BK-β1 subunit: immunolocalization in the mammalian connecting tubule and its role in the kaliuretic response to volume expansion

Abstract

Large, Ca²⁺-activated K⁺channels (BK), comprised of α- and β-subunits, mediate K⁺secretion during high flow rates in distal nephron segments. Because the BK-β1 subunit enhances Ca²⁺sensitivity of BK in a variety of cells, we determined its role in flow-induced K⁺secretion and its localization in the mammalian nephron. To determine the role of BK-β1 in the kaliuretic response to volume expansion, the rate of K⁺excretion (U_KV) vs. varied urinary flow rates were determined in wild-type and BK-β1 knockout mice (BK-β1^−/−). When flow rate was varied by volume expansion (2 ml·h⁻¹·25 g body wt⁻¹) for 30 to 60 min in wild-type mice, we found that the U_KV increased significantly with increasing urine flow rates ( r²= 0.50, P < 0.00001, n = 31), as demonstrated previously in distal nephron of rats and rabbits.
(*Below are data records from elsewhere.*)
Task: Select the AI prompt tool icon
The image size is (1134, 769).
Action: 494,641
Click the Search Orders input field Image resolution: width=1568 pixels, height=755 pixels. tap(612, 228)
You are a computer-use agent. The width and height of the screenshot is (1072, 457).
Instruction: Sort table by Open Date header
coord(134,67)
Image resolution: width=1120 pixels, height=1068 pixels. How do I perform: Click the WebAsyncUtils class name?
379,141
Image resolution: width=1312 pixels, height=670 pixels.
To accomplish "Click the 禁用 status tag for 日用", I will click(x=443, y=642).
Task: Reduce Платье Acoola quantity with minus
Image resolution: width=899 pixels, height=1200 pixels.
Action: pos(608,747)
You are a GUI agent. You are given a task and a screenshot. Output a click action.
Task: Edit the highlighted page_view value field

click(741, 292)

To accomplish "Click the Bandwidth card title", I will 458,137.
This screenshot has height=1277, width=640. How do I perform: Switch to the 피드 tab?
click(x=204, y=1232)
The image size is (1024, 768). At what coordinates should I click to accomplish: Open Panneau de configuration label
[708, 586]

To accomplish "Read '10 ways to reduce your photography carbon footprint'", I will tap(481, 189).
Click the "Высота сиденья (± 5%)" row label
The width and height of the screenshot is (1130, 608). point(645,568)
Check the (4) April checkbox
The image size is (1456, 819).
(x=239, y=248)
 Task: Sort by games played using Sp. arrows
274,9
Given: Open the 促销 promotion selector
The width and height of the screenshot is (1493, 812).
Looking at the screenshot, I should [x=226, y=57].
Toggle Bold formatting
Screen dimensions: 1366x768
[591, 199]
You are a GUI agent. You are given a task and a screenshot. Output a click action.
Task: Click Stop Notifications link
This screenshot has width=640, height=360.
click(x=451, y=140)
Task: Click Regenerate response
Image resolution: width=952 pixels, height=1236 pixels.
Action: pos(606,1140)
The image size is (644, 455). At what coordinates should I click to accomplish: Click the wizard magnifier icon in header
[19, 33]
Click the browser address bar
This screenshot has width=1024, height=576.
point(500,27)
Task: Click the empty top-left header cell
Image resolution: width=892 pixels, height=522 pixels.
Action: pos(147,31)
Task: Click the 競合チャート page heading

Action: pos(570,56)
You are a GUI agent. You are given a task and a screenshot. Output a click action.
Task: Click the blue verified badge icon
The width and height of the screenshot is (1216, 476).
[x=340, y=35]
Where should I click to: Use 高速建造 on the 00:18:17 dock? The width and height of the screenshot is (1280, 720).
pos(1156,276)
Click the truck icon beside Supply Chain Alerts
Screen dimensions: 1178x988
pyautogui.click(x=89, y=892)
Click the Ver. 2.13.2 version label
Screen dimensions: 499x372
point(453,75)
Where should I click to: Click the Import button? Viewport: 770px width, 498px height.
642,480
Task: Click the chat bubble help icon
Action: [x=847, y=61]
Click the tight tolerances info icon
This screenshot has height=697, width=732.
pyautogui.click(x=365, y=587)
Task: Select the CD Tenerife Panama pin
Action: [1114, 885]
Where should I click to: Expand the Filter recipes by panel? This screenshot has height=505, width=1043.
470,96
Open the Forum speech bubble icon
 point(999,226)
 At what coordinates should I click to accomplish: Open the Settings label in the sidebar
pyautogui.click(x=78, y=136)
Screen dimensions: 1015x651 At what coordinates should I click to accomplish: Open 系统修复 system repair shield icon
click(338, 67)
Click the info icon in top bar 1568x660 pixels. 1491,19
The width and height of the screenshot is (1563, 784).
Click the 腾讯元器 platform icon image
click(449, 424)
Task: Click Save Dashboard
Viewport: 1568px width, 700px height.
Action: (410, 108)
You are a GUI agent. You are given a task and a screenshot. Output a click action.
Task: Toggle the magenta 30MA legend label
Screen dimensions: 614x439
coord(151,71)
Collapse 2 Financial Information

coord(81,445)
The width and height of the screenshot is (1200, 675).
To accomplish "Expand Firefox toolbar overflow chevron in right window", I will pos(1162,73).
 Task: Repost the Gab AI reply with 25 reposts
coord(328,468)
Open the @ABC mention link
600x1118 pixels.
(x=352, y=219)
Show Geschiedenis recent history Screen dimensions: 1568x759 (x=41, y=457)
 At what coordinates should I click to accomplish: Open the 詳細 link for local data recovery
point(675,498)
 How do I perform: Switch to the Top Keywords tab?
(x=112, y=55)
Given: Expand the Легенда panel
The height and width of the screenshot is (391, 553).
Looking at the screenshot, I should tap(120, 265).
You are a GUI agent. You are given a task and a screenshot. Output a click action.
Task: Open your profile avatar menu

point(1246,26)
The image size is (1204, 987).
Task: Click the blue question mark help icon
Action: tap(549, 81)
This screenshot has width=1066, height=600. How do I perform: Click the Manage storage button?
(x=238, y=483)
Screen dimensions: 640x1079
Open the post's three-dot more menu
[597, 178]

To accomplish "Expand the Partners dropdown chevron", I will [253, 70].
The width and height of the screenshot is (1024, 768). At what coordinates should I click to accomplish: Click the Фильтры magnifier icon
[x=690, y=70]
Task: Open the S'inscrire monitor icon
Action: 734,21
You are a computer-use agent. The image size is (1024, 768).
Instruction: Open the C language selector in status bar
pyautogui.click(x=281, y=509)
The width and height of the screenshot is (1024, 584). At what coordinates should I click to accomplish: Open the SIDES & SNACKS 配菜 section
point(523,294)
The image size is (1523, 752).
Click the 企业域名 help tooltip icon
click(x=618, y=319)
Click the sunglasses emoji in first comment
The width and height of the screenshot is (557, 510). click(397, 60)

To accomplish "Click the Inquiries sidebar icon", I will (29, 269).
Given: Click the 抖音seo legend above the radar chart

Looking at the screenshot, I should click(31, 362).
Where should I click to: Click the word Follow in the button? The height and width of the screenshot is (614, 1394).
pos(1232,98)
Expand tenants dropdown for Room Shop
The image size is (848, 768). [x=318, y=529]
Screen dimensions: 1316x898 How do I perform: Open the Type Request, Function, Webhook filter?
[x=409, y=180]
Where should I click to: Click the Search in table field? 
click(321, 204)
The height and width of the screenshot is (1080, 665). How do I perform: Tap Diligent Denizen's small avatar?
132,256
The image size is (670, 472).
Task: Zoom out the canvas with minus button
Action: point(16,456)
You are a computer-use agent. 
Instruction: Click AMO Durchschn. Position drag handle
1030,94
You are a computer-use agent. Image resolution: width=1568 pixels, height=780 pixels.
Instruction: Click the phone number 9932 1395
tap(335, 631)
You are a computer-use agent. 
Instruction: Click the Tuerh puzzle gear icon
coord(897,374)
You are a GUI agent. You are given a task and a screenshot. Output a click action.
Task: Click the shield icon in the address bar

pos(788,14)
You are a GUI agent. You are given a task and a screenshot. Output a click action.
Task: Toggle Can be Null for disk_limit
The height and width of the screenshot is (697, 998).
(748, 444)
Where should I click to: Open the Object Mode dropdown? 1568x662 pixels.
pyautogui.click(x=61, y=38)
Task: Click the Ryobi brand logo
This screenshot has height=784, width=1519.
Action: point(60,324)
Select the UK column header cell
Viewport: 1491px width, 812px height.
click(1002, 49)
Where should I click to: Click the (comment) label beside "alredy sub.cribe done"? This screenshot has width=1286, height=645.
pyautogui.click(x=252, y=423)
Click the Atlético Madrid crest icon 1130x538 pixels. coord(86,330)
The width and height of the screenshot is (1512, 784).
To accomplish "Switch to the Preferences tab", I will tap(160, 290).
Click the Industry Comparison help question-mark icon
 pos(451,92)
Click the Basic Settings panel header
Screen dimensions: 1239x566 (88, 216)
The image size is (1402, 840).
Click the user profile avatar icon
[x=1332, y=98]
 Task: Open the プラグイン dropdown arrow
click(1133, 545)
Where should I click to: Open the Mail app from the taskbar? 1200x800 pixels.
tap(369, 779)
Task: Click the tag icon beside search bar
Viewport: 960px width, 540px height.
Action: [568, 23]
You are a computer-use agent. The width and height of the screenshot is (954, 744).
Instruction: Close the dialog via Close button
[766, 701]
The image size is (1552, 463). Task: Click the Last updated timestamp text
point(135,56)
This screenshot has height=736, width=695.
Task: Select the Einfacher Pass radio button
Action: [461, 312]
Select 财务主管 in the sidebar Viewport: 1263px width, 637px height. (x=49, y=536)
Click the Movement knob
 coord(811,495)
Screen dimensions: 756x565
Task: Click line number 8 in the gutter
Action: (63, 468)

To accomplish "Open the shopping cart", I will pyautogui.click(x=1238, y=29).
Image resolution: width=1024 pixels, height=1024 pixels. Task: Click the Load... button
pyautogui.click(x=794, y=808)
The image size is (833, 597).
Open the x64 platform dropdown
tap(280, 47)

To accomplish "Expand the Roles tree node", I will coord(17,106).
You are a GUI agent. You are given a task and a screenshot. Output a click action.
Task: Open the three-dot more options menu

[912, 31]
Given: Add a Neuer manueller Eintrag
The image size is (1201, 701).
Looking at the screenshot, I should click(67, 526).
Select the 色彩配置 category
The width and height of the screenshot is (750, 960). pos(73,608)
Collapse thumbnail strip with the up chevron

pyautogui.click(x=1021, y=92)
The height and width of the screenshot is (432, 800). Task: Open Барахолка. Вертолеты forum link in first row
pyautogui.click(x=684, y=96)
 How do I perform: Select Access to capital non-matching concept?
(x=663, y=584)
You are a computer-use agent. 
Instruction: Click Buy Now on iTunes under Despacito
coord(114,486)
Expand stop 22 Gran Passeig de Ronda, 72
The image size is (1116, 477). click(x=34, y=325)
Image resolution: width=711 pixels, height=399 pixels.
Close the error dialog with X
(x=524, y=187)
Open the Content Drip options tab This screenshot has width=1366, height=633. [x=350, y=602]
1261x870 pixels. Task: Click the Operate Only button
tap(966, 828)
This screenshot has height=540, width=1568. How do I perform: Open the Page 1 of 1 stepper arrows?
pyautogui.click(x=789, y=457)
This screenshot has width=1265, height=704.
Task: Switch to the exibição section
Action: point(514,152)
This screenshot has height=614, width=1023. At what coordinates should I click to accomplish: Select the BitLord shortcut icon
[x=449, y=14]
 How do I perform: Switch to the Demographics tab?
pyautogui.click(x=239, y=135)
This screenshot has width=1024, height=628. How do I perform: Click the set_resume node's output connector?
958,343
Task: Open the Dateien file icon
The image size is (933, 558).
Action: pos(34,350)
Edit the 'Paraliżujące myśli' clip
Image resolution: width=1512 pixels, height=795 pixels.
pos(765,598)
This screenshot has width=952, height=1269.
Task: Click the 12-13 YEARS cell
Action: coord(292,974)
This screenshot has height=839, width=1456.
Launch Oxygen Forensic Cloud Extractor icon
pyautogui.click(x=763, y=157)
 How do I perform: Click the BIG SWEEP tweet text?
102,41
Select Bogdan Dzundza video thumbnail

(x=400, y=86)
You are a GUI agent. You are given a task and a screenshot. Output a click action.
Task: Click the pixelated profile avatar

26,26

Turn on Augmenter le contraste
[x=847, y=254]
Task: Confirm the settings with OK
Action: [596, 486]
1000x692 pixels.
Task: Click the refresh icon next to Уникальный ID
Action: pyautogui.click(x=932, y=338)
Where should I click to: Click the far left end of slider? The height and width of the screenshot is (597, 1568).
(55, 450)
However, in BK-β1^−/−mice, U_KV did not vary with changing flow rates ( r²= 0.15, P = 0.08, n = 20). Using immunohistochemical techniques, we found that BK-β1 was strongly expressed in the apical membrane of the murine distal nephron and that 98% of BK-β1 protein detected by histochemistry colocalized with NCX, a marker of connecting tubules (CNT). Both BK-β1 and NCX colocalized with BK-α in separate experiments. Furthermore, we confirmed BK-β1 protein expression in the apical membrane of connecting tubules in rabbits. BK-β1 RNA from rabbit CNT was sequenced and was identical to previously published rabbit muscle sequences. These data show that the BK-β1 accessory subunit is present in the CNT segment of the mammalian distal nephron and has a significant role in the kaliuretic response to increased urinary flow induced by volume expansion.